- ACTIVITY: Copy out each line of the entries where the word "Select" is present.

[RECORDED INFORMATION — start]

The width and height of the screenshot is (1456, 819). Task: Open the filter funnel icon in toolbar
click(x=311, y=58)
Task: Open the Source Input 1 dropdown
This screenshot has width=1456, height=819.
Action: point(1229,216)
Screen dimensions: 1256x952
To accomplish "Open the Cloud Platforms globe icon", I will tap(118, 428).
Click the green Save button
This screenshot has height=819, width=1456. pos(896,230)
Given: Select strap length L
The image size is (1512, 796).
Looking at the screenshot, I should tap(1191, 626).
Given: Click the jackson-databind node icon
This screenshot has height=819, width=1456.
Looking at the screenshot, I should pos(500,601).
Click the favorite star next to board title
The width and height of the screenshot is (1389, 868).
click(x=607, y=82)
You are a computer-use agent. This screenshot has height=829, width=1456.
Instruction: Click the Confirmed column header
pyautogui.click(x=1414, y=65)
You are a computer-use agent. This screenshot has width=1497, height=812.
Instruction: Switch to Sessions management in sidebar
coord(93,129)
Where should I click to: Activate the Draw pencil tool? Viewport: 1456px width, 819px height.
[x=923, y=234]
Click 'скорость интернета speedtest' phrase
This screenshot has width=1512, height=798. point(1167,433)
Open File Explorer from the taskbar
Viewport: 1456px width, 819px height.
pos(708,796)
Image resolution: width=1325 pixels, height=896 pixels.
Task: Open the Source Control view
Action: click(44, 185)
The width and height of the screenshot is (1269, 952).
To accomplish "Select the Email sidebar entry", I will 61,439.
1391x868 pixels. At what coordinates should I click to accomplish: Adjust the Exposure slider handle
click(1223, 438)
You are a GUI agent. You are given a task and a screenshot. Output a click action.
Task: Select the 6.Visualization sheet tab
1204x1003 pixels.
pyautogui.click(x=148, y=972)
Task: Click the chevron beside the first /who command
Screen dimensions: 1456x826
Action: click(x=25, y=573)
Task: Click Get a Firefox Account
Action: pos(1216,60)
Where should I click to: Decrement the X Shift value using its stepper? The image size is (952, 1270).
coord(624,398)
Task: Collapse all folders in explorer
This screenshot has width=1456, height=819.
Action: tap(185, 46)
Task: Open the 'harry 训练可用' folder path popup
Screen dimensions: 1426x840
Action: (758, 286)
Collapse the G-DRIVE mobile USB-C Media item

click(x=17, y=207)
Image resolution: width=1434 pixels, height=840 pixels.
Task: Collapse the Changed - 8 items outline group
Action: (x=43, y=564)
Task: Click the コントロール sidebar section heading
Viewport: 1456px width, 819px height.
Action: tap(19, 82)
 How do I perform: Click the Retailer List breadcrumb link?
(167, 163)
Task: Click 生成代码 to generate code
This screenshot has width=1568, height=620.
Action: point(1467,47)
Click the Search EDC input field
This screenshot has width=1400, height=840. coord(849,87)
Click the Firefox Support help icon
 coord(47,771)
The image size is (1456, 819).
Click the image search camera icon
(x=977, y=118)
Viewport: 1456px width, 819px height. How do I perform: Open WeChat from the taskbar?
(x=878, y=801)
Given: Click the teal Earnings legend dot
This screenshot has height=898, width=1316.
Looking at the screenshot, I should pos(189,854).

[RECORDED INFORMATION — finish]

- SOLUTION BELOW:
Given: Select strap length L
To accomplish "Select the Email sidebar entry", I will 61,439.
Task: Select the 6.Visualization sheet tab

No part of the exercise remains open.